# Remote software for mac??



## musiclover (Aug 3, 2003)

Hey folks!! I have a dear friend who lives 3 states away from me who is having a heck of a time with her mac. She is calling me for help cuz I am somewhat computer savy, but mostly just with windows, though I work in Linux/Unix as well. Anyways, I am wondering if there is an easy way for me to establish a remote connection to her computer from mine. All of the methods I have read about, involve host work on a terminal, and I think that this would be a bit much for her. I do have a mac at my place.
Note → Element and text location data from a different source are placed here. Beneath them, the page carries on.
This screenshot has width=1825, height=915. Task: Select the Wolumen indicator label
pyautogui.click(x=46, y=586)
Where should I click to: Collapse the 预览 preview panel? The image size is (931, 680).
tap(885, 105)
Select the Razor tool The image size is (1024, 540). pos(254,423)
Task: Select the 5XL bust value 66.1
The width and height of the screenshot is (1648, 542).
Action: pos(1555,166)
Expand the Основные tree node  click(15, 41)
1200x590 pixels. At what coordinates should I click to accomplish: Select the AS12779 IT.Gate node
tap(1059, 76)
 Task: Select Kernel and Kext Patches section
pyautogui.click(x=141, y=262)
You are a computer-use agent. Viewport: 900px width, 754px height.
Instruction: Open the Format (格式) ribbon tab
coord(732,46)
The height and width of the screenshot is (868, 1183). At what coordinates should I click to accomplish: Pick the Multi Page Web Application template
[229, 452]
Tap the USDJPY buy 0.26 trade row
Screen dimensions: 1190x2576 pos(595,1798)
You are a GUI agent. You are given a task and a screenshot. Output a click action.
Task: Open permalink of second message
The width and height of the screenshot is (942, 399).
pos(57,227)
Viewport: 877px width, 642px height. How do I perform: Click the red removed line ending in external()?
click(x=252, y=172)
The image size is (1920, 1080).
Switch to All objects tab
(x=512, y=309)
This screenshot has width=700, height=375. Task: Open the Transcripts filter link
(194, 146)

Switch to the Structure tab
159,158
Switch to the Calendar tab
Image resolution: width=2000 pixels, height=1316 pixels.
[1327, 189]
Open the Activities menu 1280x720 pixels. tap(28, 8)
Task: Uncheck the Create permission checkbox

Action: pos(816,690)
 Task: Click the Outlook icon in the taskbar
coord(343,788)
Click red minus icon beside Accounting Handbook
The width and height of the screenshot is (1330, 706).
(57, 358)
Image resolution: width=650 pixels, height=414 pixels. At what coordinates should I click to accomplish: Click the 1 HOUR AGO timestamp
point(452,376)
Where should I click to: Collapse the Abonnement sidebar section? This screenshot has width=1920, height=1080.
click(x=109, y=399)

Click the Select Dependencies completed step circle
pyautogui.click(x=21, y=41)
Is there an easy way for us to set up a remote connection so I can help her out. All advice appreciated!!


----------



## Headrush (Feb 9, 2005)

Just google "vnc on os x".

Need a VNC server on the remote machine, and a VNC client on yours.
Make sure to open firewall port and you should be good to go.


----------



## musiclover (Aug 3, 2003)

Yeah, I was looking into that. Unfortunately, to configure it on her computer would require some terminal work, and I am not too confident that she could follow my directions over the telephone. I was hoping for an easier option.


----------



## Headrush (Feb 9, 2005)

musiclover said:


> Yeah, I was looking into that. Unfortunately, to configure it on her computer would require some terminal work, and I am not too confident that she could follow my directions over the telephone. I was hoping for an easier option.


Did you look at OSXvnc? http://www.redstonesoftware.com
Just double click to run and start, no command line stuff I am aware of. ($29.95)

There is also Apple Remote Desktop, but it costs more money.


----------



## MSM Hobbes (Apr 23, 2004)

Not to take away your desire for the remote s/w, but,,, if she has internet access, can she post her problems here, or send them to you in an email for you to translate, like a liaison?

As to her ability to follow your directions over the phone, what harm would there to try?


----------